I should've made an outline for this stupid article... argh.  Anyways, soldier on!

So Hybrid Theory does a couple things.  One, it does arguably give the genre a little jolt of life.  By dominating the alternative airwaves, they allowed other such bands (like some of the ones I named above) to stay the "cool thing" for a couple years longer.  Two, it takes the Promethean fire of nu metal and gives it to the Future Scene Kids of America, a big chunk of America's youth that really doesn't get the zeitgeist that this music comes from, something I'm not sure how to feel about, being part of the sub-generation born only a couple short years before Cobain ate gunsmoke, a totally separate chunk of youth that may not be able to call themselves 90s kids, but certainly aren't 2000s kids.  Three, they broadened the definition of "nu metal" (which, in itself, was a broadening of metal), perhaps a bit too much.  What do I mean by that?  Well... I honestly have a really hard time calling them any kind of metal, let alone nu metal.  They're certainly not anymore, but even then...  I mean, you had the attitude, the imagery, harsh + clean vocals, the heavyish guitar, but...  I don't know, I can't quite put my finger on it.  Maybe it's the fact that in place of aggression, they whine and blame, maybe it's the lack of emphasis on riff that their contemporaries have.  Woah now, think about it!  Pretty much all their hooks lie in either Chester's vocals or some electronic trick.  Both are things they do well, but the guitar, more specifically the riff, has always been an integral part of the genre that people associate Linkin Park with, and honestly with them it just sounds a little... thin.  Where the hell was I?

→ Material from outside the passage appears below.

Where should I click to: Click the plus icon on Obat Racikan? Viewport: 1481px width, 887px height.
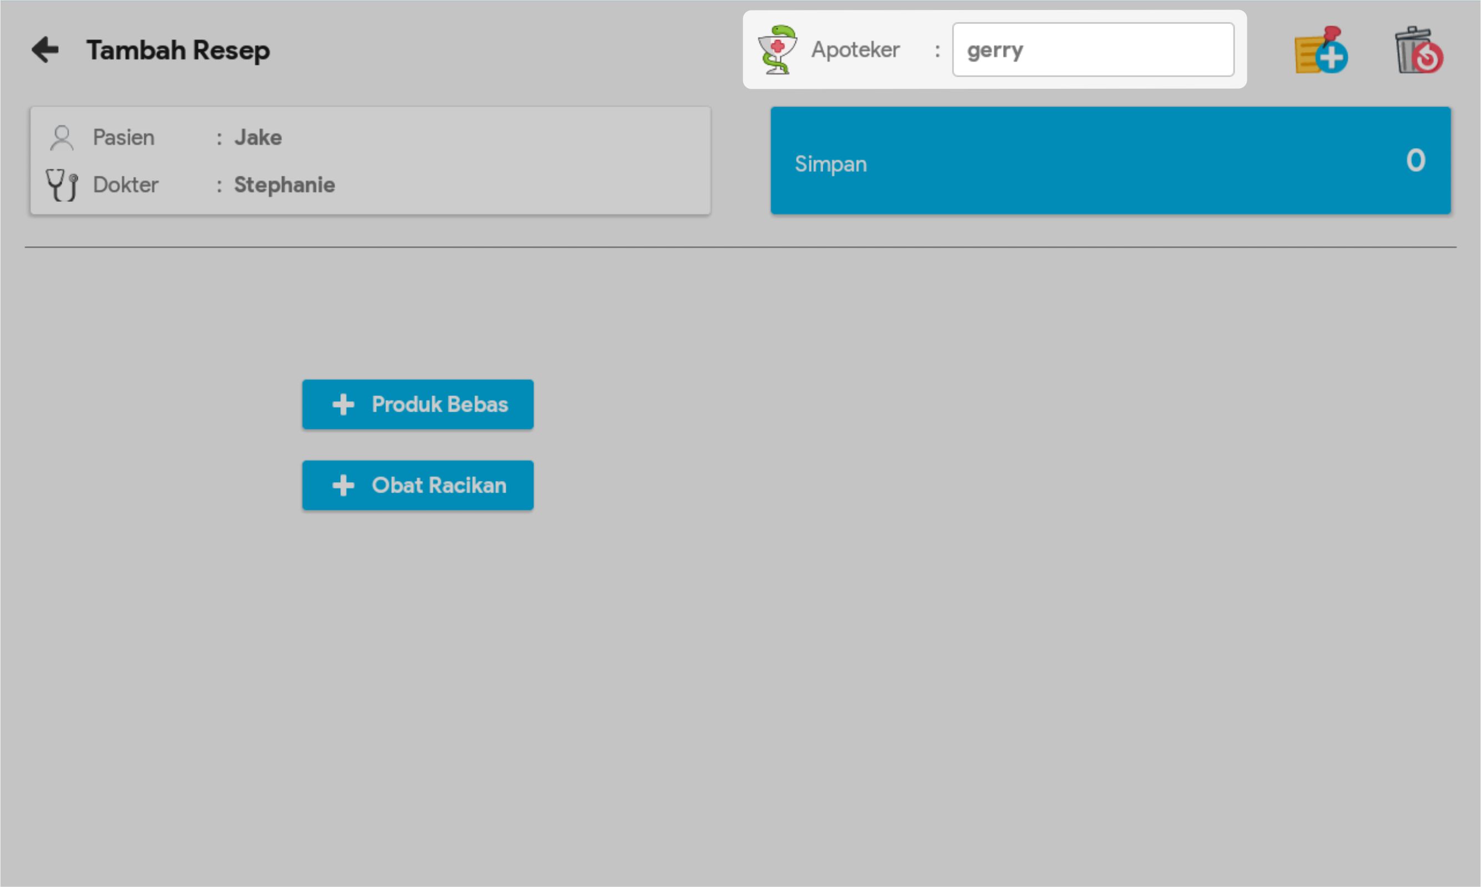(x=343, y=485)
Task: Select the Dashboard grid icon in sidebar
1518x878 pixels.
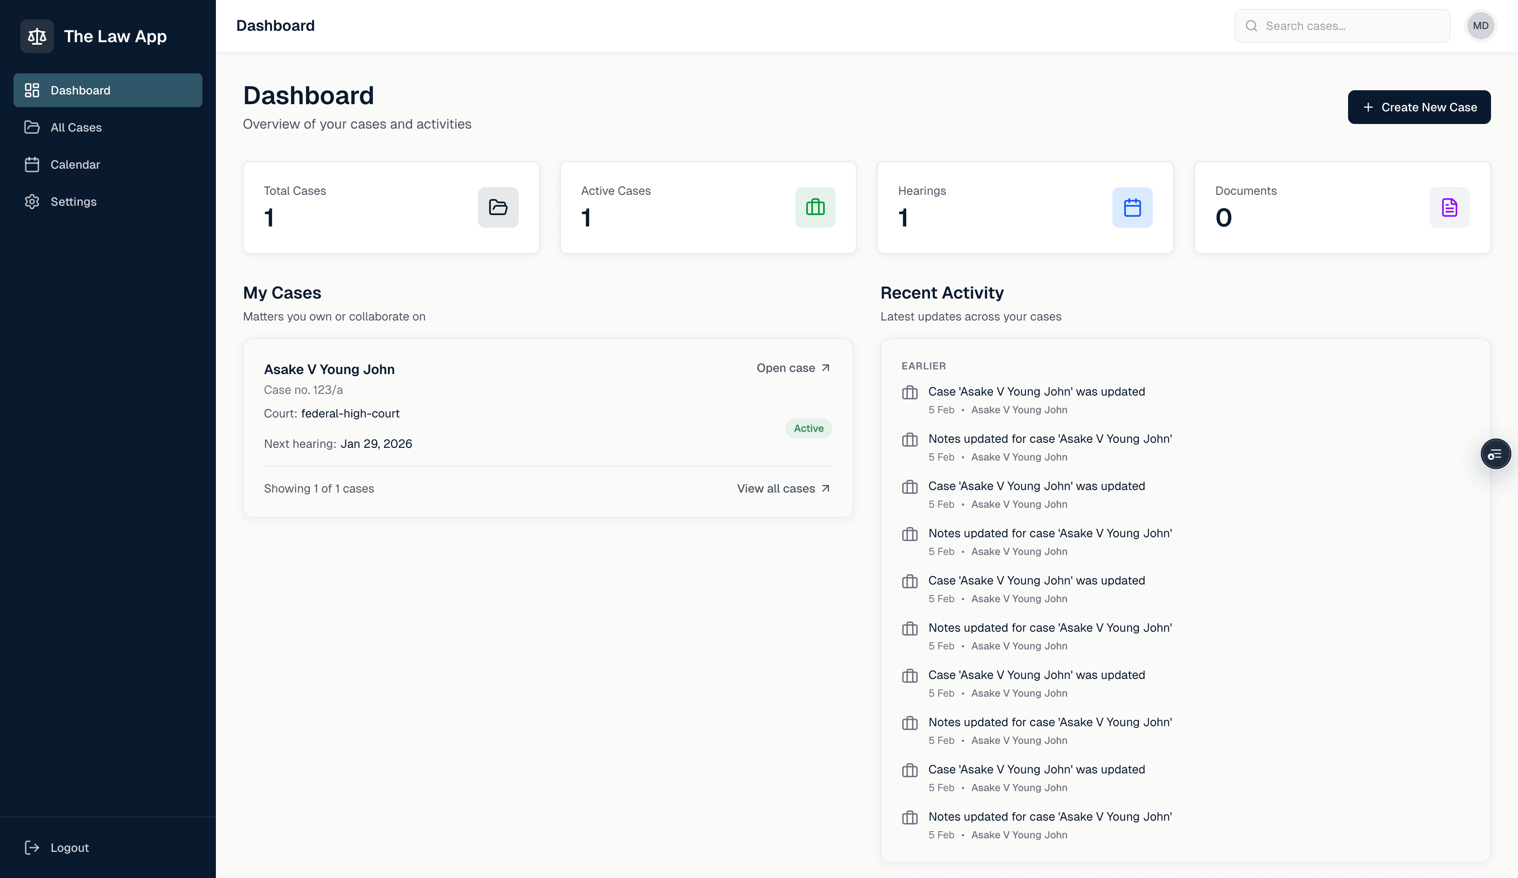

Right, nu metal, dead.  Got it.  So how exactly did Linkin Park derail this once-proud musical mutation?  Not exactly sure...  Shit, maybe it was a death of natural causes and perhaps I'm just blaming LP cuz they're the last and most popular act of a scene they were arguably part of; maybe I'm blaming them because they had the ball and they dropped it, showing everyone that "hey, if Linkin Park can't even (or don't want to) keep this up then why should/could anyone else?"  Maybe they paved the way for half the post-nineties aggro acts to undergo the horrible transformation into post-grunge.  Well, whatever it was, that tipping point I was talking about earlier?  I can't help but feel like they pushed it back the other way.